🤖 AI Summary
This work addresses the modality imbalance in existing vision-language-action (VLA) models, which often over-rely on proprioceptive signals and consequently suffer from the "false completion" problem—executing failed actions while incorrectly judging them as successful. To mitigate this, we propose ReViP, a novel framework that introduces the first vision-proprioception rebalancing mechanism: an external vision-language model acts as a task-phase observer to extract real-time visual semantic cues, and feature-level linear modulation dynamically adjusts the coupling strength between visual and proprioceptive inputs. We further establish the first benchmark specifically designed to evaluate false completion, incorporating controllable perturbations such as object dropping.
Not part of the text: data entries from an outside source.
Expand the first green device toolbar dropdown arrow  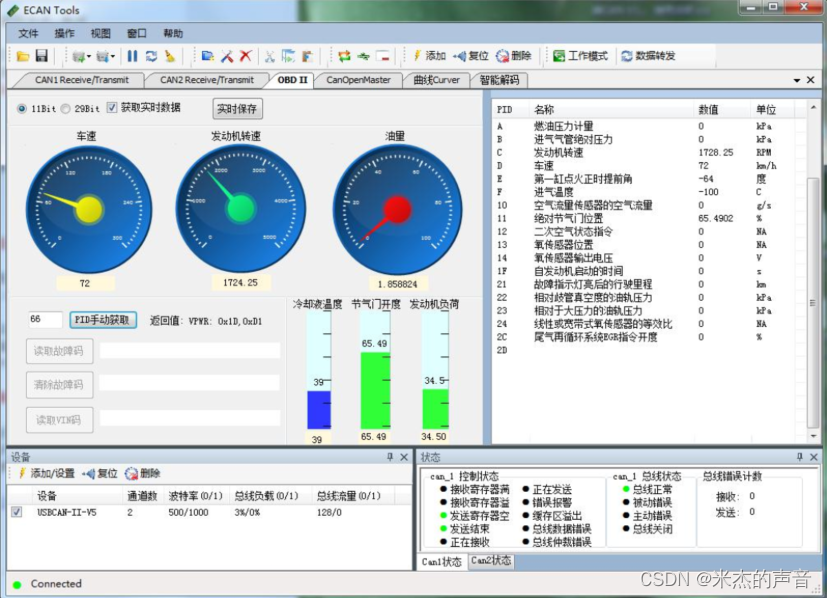point(91,57)
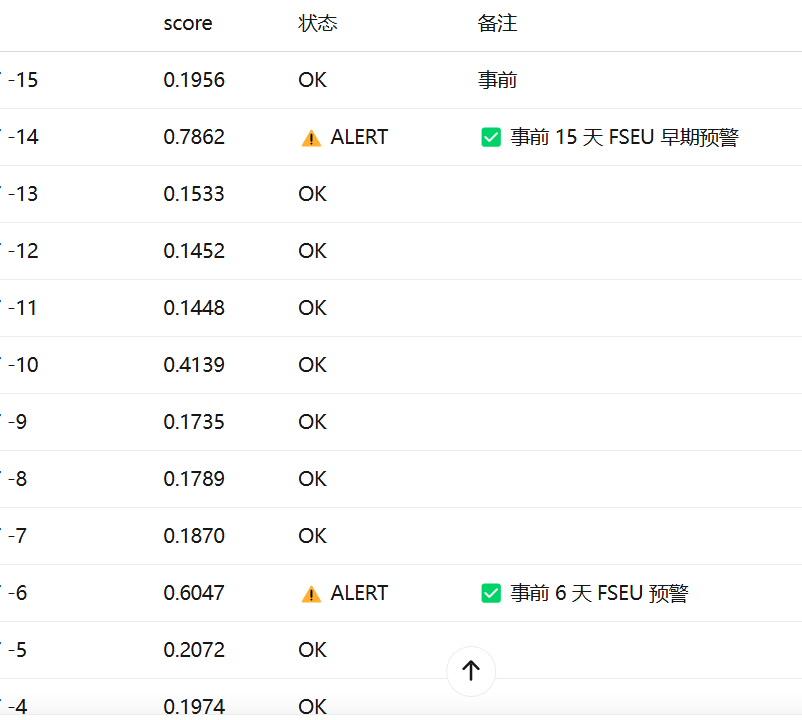
Task: Click the OK status in row -5
Action: (x=313, y=650)
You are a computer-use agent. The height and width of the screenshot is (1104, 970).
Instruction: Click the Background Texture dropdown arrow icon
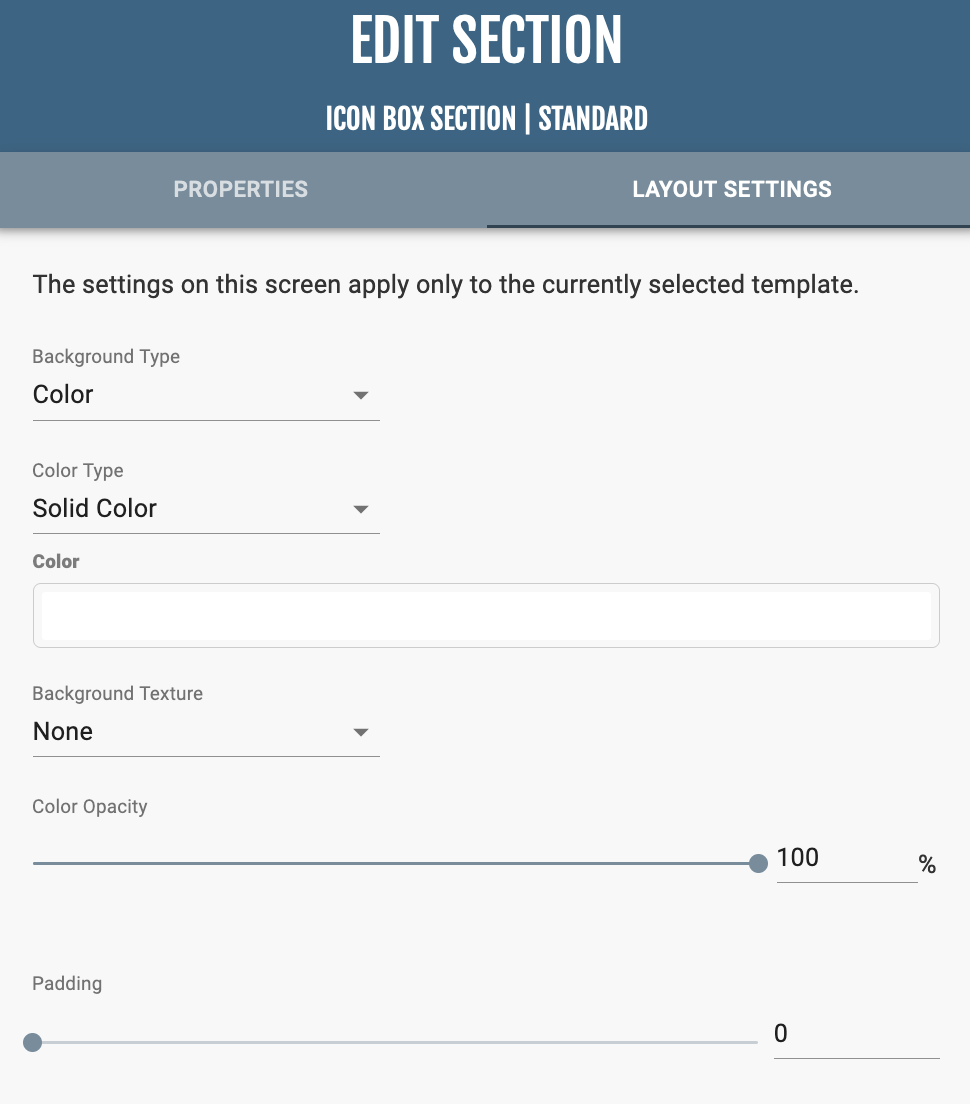click(x=361, y=733)
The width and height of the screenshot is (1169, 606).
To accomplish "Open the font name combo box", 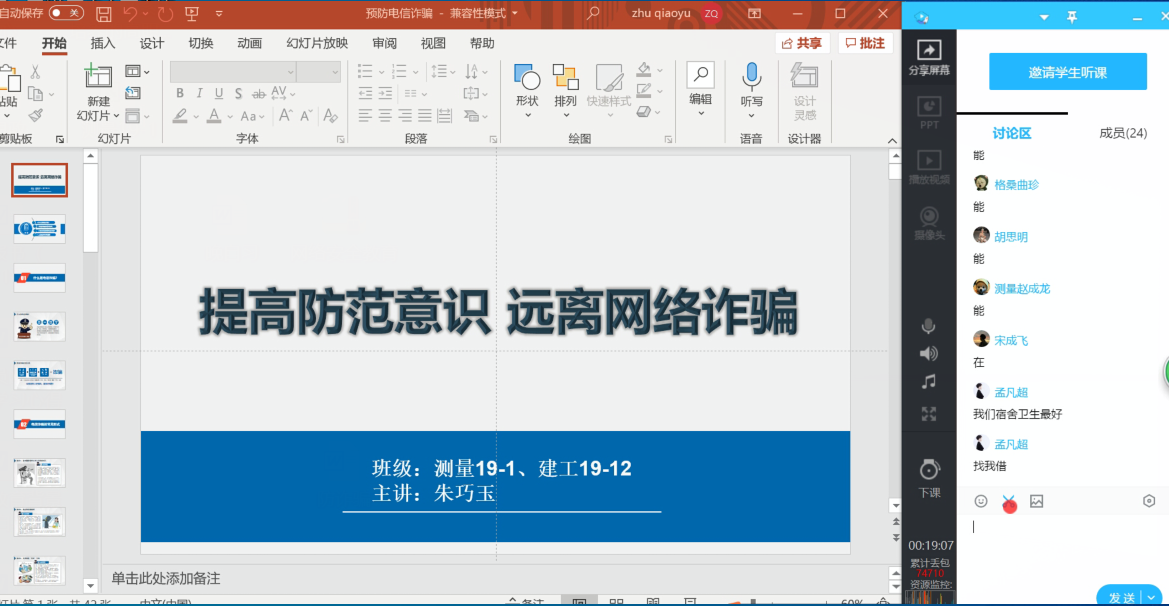I will (233, 72).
Experiments demonstrate that ReViP significantly reduces false completion rates and improves task success across our benchmark, LIBERO, RoboTwin 2.0, and real-world robotic platforms, outperforming strong baselines.
📝 Abstract
Vision-Language-Action (VLA) models have advanced robotic manipulation by combining vision, language, and proprioception to predict actions. However, previous methods fuse proprioceptive signals directly with VLM-encoded vision-language features, resulting in state-dominant bias and false completions despite visible execution failures. We attribute this to modality imbalance, where policies over-rely on internal state while underusing visual evidence. To address this, we present ReViP, a novel VLA framework with Vision-Proprioception Rebalance to enhance visual grounding and robustness under perturbations. The key insight is to introduce auxiliary task-aware environment priors to adaptively modulate the coupling between semantic perception and proprioceptive dynamics. Specifically, we use an external VLM as a task-stage observer to extract real-time task-centric visual cues from visual observations, which drive a Vision-Proprioception Feature-wise Linear Modulation to enhance environmental awareness and reduce state-driven errors. Moreover, to evaluate false completion, we propose the first False-Completion Benchmark Suite built on LIBERO with controlled settings such as Object-Drop. Extensive experiments show that ReViP effectively reduces false-completion rates and improves success rates over strong VLA baselines on our suite, with gains extending to LIBERO, RoboTwin 2.0, and real-world evaluations.